Un romanzo dissacrante ambientato in un appartamento confrotevole nella Roma bene, dotato di ufficio, palestra casalinga, dove il proprietario, chiamato "il dirimpettaio anziano" è un guru della Rai che abitua le sue domestiche a preparargli cene ipocaloriche e ad essere trattate come pezze da piedi. Il cinismo che lo connota si è fatto di granito dopo una vita di esperienze e conoscenze nel mondo dello spettacolo e gli fa dividere categoricamente il mondo in ciò che serve e ciò che inutile, secondo una prassi all'utilitas che ha dimestichezza con un certo tipo di potere, quello più invisibile e pervasivo:
«Sai cos'è il potere? Il potere è quando parlano di te senza neanche fare il tuo nome».
Ha un'opinione al vetriolo su tutto e sa ferire con quell'ironia tagliente che riversa soprattutto nei confronti del suo compagno, "il dirimpettaio più giovane", un aspirante-qualcosa-purché-mediatico, che lo pappagalleggia con scarso successo e mostra, nella sua debolezza, nella sua impotenza, la parte umana che l'altro pare abbia perso non solo nei dialoghi, ma anche nelle espressioni facciali. Il dirimpettaio giovane vorrebbe emergere in quel mondo magico televisivo in cui il compagno l'aveva raccomandato anni prima, introducendolo ma senza dargli una spinta sufficiente per farlo spiccare. Del resto il ragazzo non è dotato di grandi talenti o attitudini o strategie, come gli viene rinfacciato quando quello pensa di riproporsi:
«Sai chi li manda i curriculum? I terroni che sognano di scrivere le fiction Rai con cui sono cresciuti. I morti di fame che non hanno idea di come funziona il mondo del lavoro, figuriamoci la televisione. Italiana, per giunta. Me ne arrivano a pacchi. Li butto tutti senza leggerli. Non c'è niente di più umiliante che scrivere un curriculum».
L'autore, Fabio Viola, è traduttore e scrittore e ha avuto la bella idea di rielaborare le pagine sorte sui social come sitcom, a partire da giugno 2012, in questo romanzo da poco uscito per Baldini&Castoldi. Lo scenario è un luogo è privato e serba momenti di apparente intimità, eppure Viola riesce, con un tocco magistrale di illusioni ottiche, a rendere la casa stessa un palcoscenico, come già anticipato da un titolo che presuppone uno o più spettatori. Qui uno dei dinosauri della televisione italiana si riposa, ferisce, ordina, demistifica, insulta, beve i suoi succhi sanissimi e ricostituenti, si fa praticare fellatio arroccato nella sua solitudine e nella consapevolezza stanca che comandare gli ingranaggi del sistema è ben diverso che farne semplicemente parte. Chi ne fa parte subisce e si lascia lobotomizzare perché in fondo lo vuole, non perché così si cospira dall'alto. Forse il discorso sarebbe più complesso, gli suggerisce il partner più giovane, ma non importa: il circolo vizioso è suggellato.

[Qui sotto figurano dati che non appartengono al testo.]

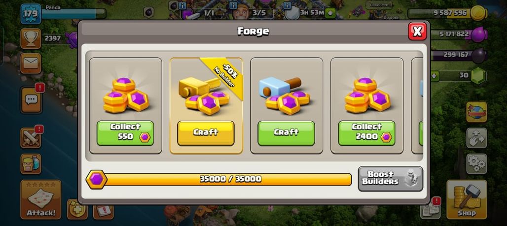Collect 2400 capital gold
Screen dimensions: 507x226
pyautogui.click(x=366, y=133)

Oltre agli amici ospiti, anche eccellenti, oltre alle due domestiche con lo stesso nome, questo piccolo regno viene visitato regolarmente dalla sorella del padrone e dal consorte, personaggi eccentirci e agli antipodi: salutista con tendenze olistiche lei, borgataro coatto lui. Il sipario resta alzato giorno e notte, la narrazione procede snella e ritmata per capitoli brevi in cui prevalgono gli scambi di battute, quasi fosse un copione, e non mancano le chiusure preziose o i piccoli gioielli espressivi come, ad esempio, "flagrante nullafacenza" o "lattiginosa inutilità".